Nothing but the lines from the one with "The width and" through the final line of the entries should appear in the answer, copied exactly and without pictures.

[Stored data]
---
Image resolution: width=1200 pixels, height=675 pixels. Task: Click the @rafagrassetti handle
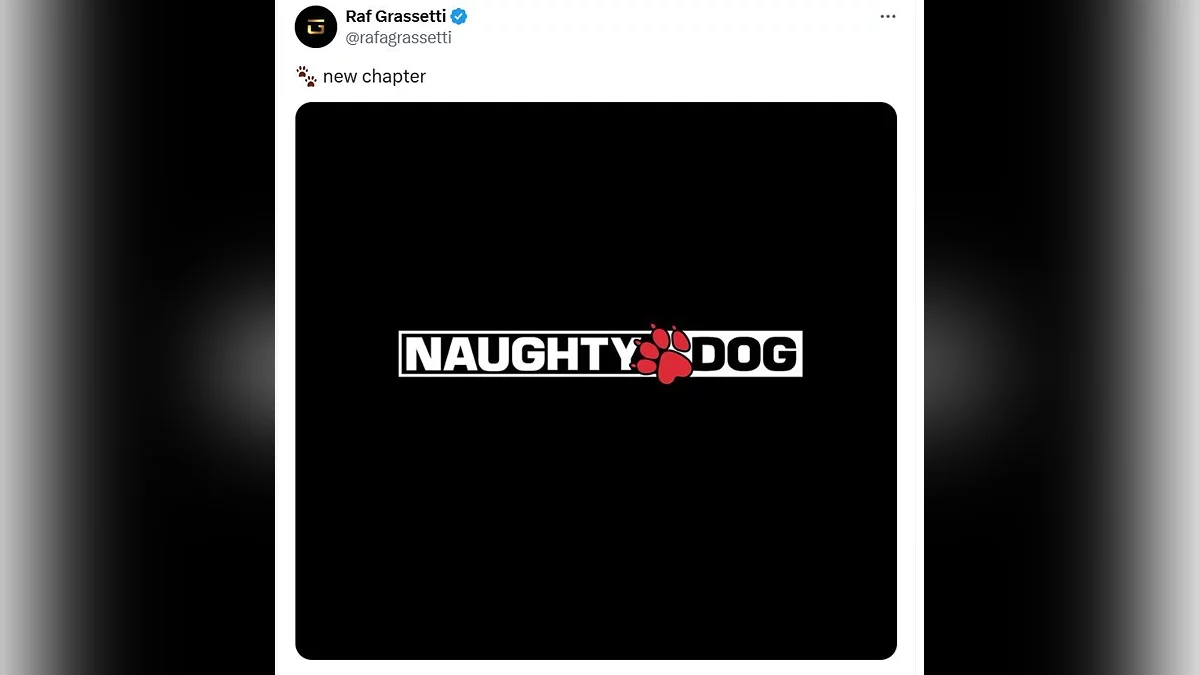pyautogui.click(x=398, y=38)
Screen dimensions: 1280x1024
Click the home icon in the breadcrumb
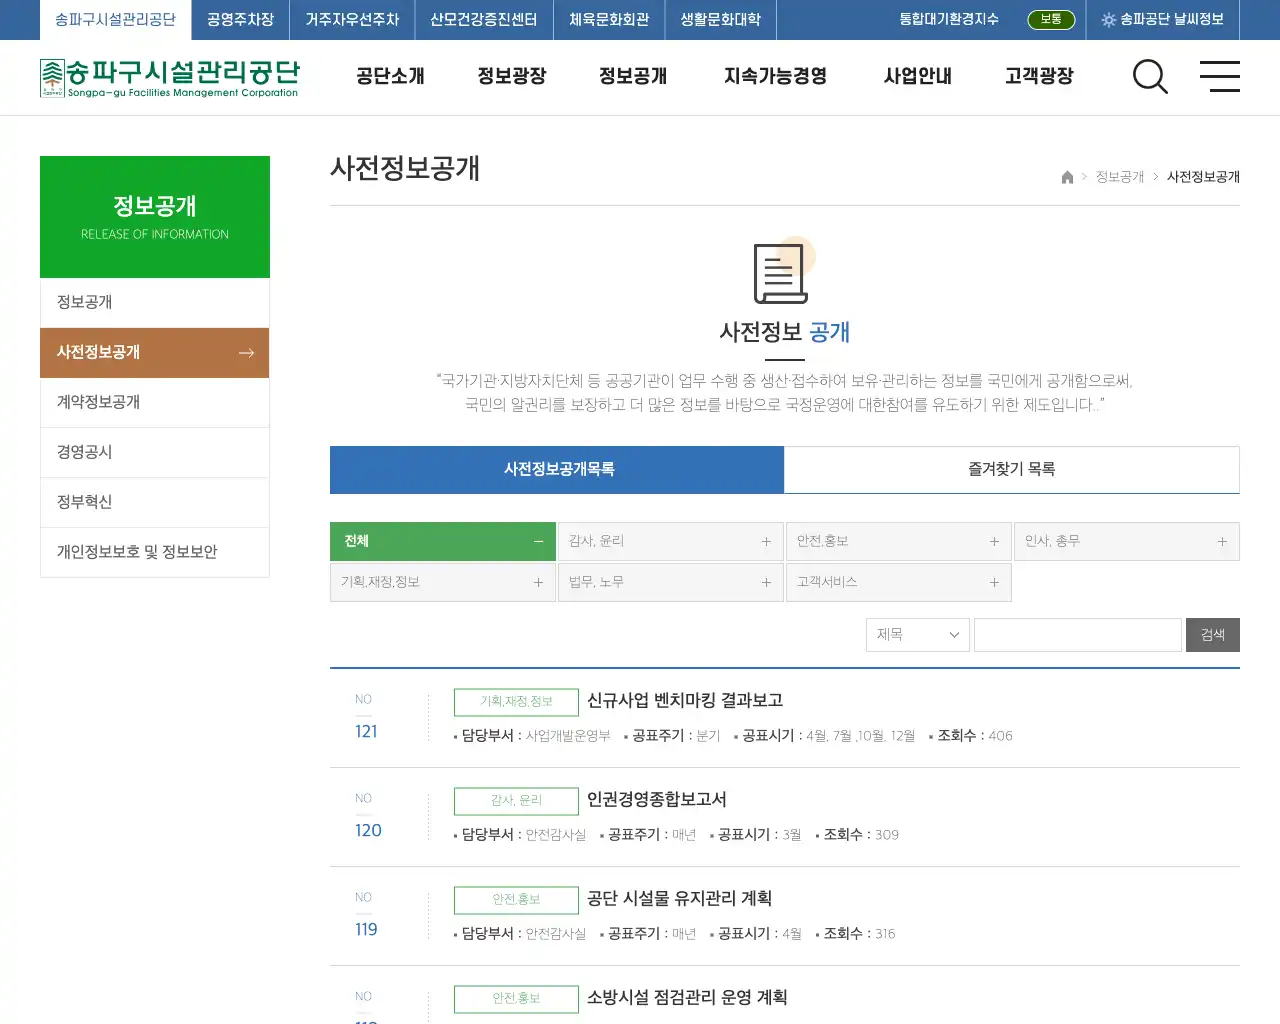click(x=1066, y=177)
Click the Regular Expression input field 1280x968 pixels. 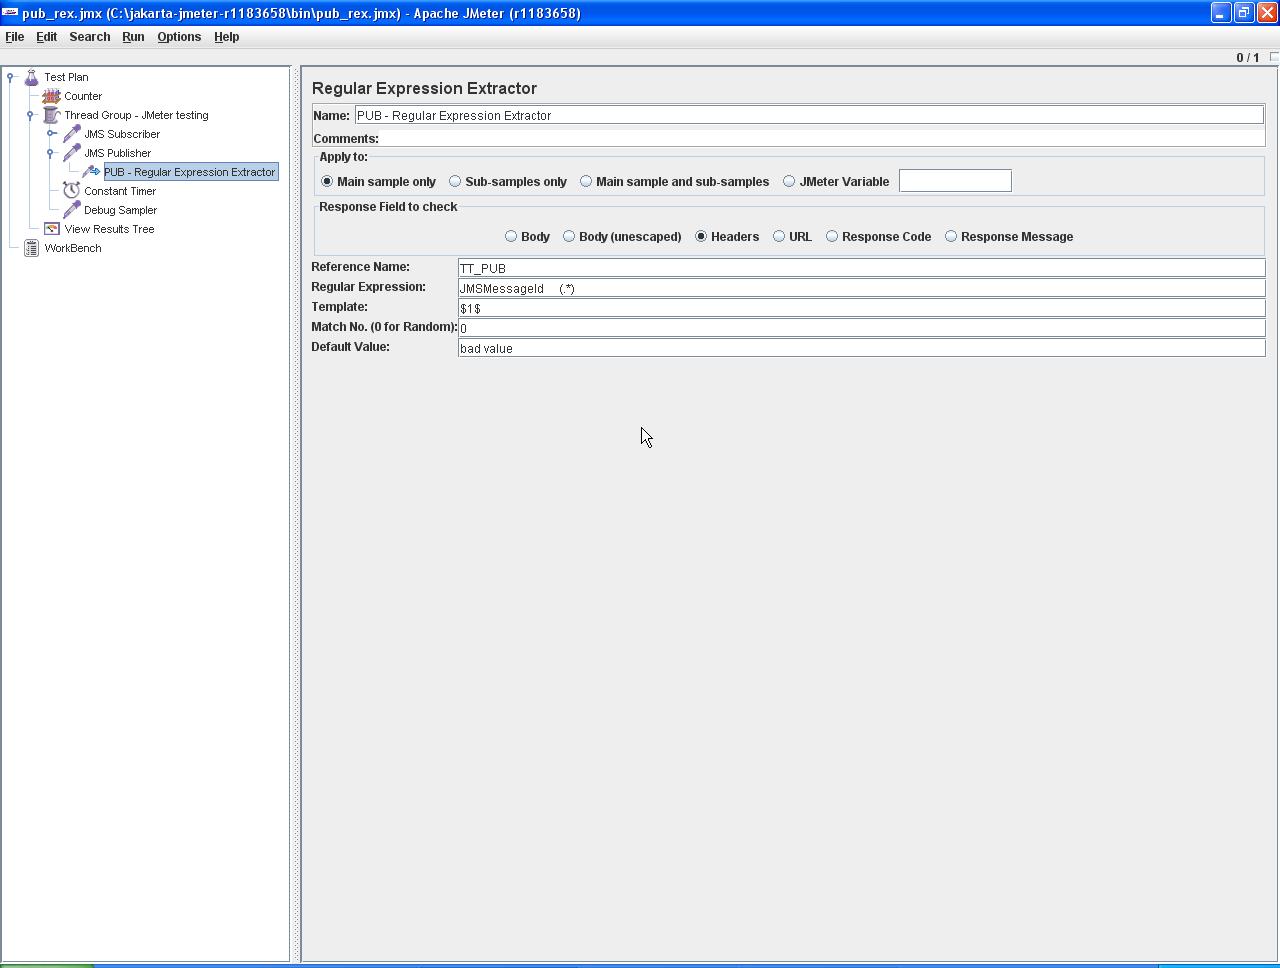tap(860, 288)
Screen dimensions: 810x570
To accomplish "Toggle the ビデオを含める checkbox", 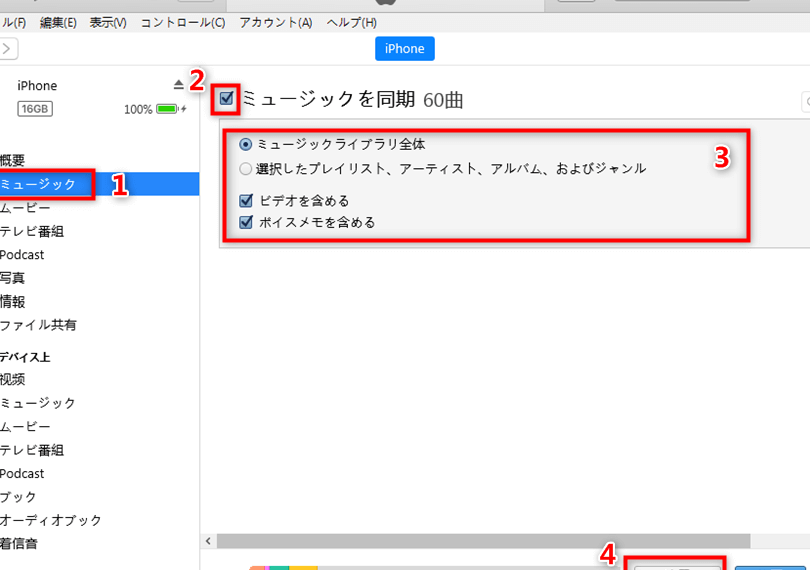I will tap(246, 201).
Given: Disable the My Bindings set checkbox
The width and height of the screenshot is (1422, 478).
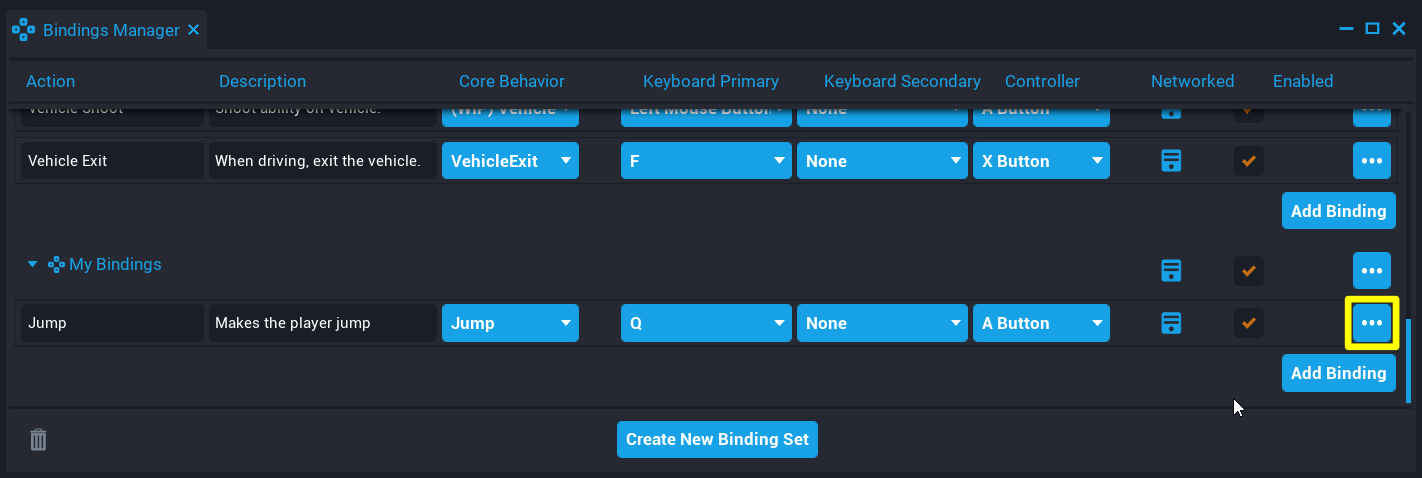Looking at the screenshot, I should pyautogui.click(x=1247, y=270).
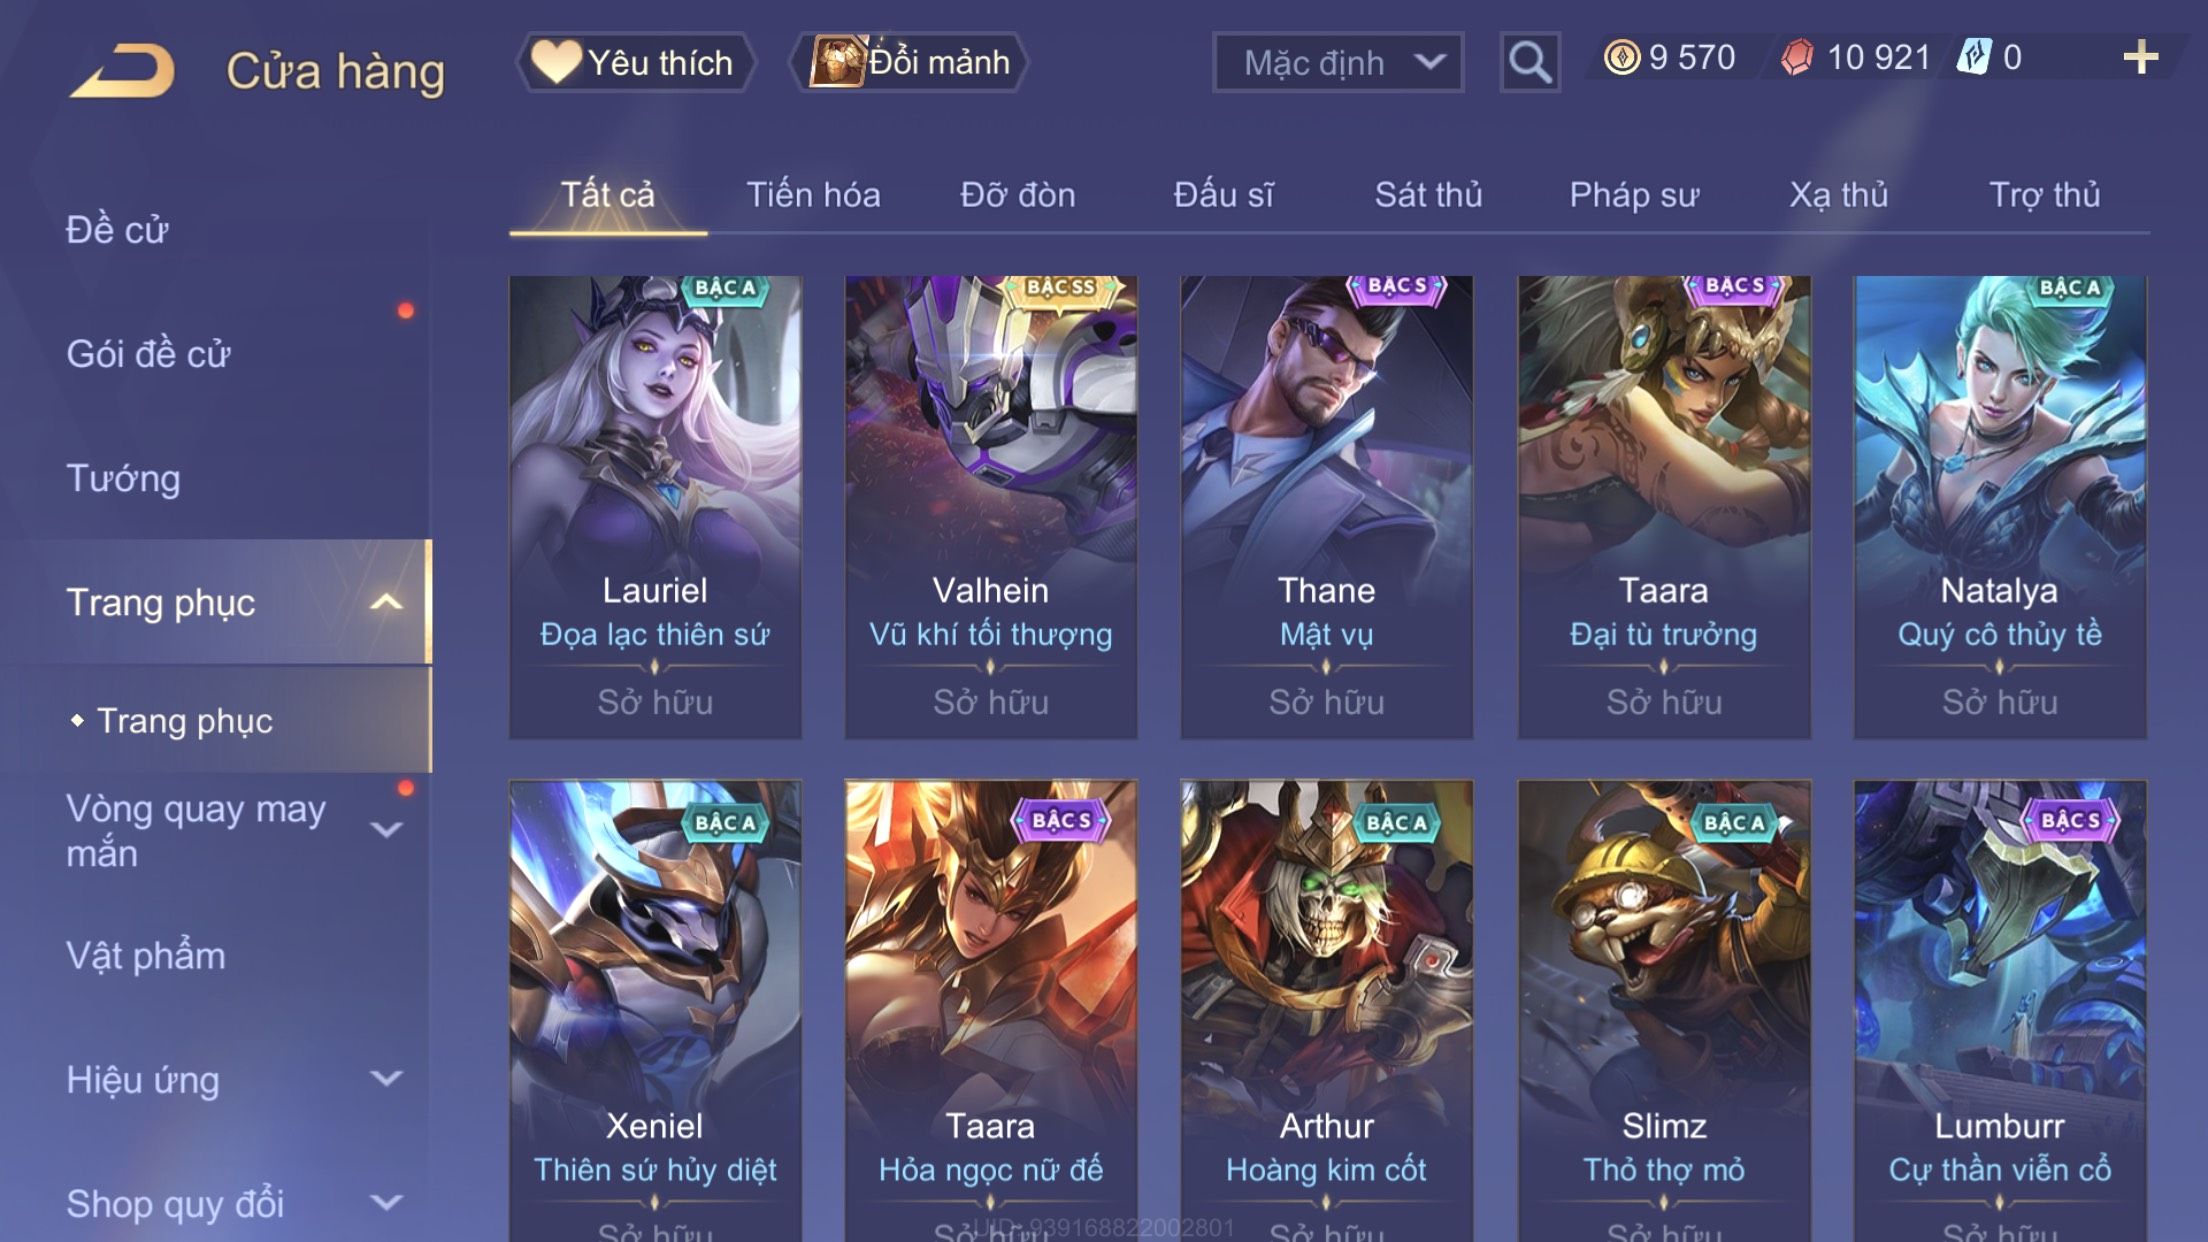Open the Mặc định sort dropdown

click(x=1338, y=62)
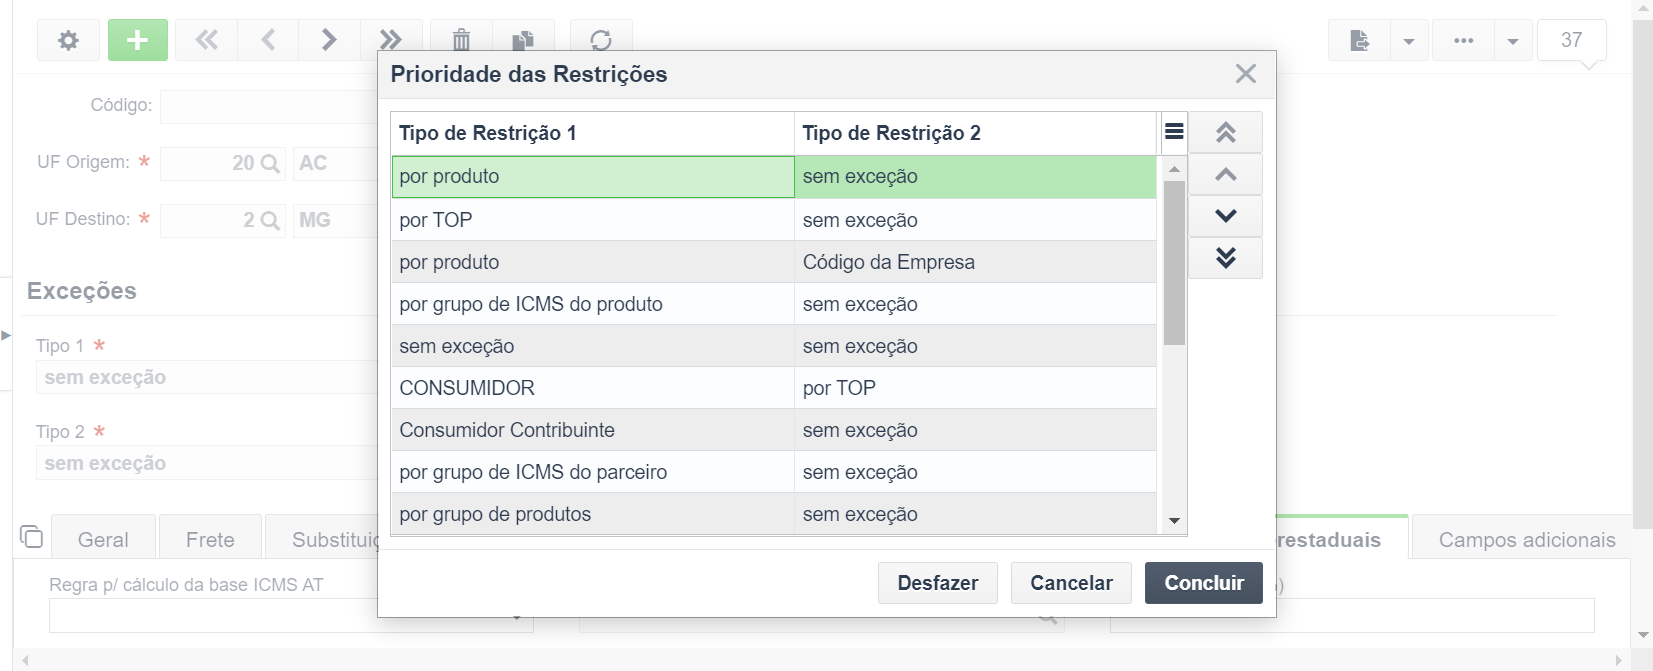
---
**Result of this task:**
The width and height of the screenshot is (1422, 478).
Looking at the screenshot, I should pyautogui.click(x=1247, y=270).
Open the Mặc định sort dropdown

click(x=1338, y=62)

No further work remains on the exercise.